PROBLEM REQUIREMENTS:
In the answer, every entry must appear exactly as given.

GIVEN INFORMATION:
● ● ● ● ●
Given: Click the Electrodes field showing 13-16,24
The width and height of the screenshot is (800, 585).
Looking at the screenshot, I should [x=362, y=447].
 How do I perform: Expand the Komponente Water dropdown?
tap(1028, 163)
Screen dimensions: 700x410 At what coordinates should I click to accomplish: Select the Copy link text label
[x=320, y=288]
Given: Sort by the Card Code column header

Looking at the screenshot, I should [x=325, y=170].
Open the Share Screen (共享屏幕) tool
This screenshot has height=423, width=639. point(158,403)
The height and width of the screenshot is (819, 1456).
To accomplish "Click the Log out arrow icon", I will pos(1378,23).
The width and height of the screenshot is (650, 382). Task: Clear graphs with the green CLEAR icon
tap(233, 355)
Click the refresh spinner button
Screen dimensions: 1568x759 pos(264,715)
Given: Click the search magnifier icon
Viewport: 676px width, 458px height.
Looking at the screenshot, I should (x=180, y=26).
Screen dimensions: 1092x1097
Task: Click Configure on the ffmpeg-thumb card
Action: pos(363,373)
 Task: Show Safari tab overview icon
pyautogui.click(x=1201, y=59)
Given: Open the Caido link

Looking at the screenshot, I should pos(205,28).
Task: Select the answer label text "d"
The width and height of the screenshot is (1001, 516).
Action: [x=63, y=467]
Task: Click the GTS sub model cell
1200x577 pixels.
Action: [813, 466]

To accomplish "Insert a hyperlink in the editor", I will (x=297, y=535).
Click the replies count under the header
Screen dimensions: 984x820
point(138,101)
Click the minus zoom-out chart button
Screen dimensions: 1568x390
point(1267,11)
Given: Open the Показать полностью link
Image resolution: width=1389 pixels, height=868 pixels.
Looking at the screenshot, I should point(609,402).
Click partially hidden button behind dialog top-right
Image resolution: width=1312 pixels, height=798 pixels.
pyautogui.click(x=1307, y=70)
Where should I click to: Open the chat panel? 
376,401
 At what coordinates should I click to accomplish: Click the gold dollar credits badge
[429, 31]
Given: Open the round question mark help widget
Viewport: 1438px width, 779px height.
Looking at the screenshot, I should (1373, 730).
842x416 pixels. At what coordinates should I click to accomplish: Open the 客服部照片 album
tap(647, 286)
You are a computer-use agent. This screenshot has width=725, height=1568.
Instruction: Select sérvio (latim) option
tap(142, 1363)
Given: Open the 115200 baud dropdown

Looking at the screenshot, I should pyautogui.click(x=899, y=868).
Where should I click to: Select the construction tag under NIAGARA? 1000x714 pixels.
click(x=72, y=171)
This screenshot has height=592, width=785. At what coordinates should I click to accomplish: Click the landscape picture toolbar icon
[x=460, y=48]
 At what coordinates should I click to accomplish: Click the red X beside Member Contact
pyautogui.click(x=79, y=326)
● ● ● ● ●
OUTPUT OF THE TASK:
Given: Click the Electrodes field showing 13-16,24
The width and height of the screenshot is (800, 585).
Looking at the screenshot, I should [x=362, y=447].
 How do I perform: Expand the Komponente Water dropdown?
tap(1028, 163)
Screen dimensions: 700x410 At what coordinates should I click to accomplish: Select the Copy link text label
[x=320, y=288]
Given: Sort by the Card Code column header

Looking at the screenshot, I should [x=325, y=170].
Open the Share Screen (共享屏幕) tool
This screenshot has height=423, width=639. point(158,403)
The height and width of the screenshot is (819, 1456).
To accomplish "Click the Log out arrow icon", I will pos(1378,23).
The width and height of the screenshot is (650, 382). Task: Clear graphs with the green CLEAR icon
tap(233, 355)
Click the refresh spinner button
Screen dimensions: 1568x759 pos(264,715)
Given: Click the search magnifier icon
Viewport: 676px width, 458px height.
Looking at the screenshot, I should (x=180, y=26).
Screen dimensions: 1092x1097
Task: Click Configure on the ffmpeg-thumb card
Action: pos(363,373)
 Task: Show Safari tab overview icon
pyautogui.click(x=1201, y=59)
Given: Open the Caido link

Looking at the screenshot, I should pos(205,28).
Task: Select the answer label text "d"
The width and height of the screenshot is (1001, 516).
Action: [x=63, y=467]
Task: Click the GTS sub model cell
1200x577 pixels.
Action: [813, 466]

To accomplish "Insert a hyperlink in the editor", I will (x=297, y=535).
Click the replies count under the header
Screen dimensions: 984x820
point(138,101)
Click the minus zoom-out chart button
Screen dimensions: 1568x390
point(1267,11)
Given: Open the Показать полностью link
Image resolution: width=1389 pixels, height=868 pixels.
Looking at the screenshot, I should point(609,402).
Click partially hidden button behind dialog top-right
Image resolution: width=1312 pixels, height=798 pixels.
pyautogui.click(x=1307, y=70)
Where should I click to: Open the chat panel? 
376,401
 At what coordinates should I click to accomplish: Click the gold dollar credits badge
[429, 31]
Given: Open the round question mark help widget
Viewport: 1438px width, 779px height.
Looking at the screenshot, I should (1373, 730).
842x416 pixels. At what coordinates should I click to accomplish: Open the 客服部照片 album
tap(647, 286)
You are a computer-use agent. This screenshot has width=725, height=1568.
Instruction: Select sérvio (latim) option
tap(142, 1363)
Given: Open the 115200 baud dropdown

Looking at the screenshot, I should pyautogui.click(x=899, y=868).
Where should I click to: Select the construction tag under NIAGARA? 1000x714 pixels.
click(x=72, y=171)
This screenshot has height=592, width=785. At what coordinates should I click to accomplish: Click the landscape picture toolbar icon
[x=460, y=48]
 At what coordinates should I click to accomplish: Click the red X beside Member Contact
pyautogui.click(x=79, y=326)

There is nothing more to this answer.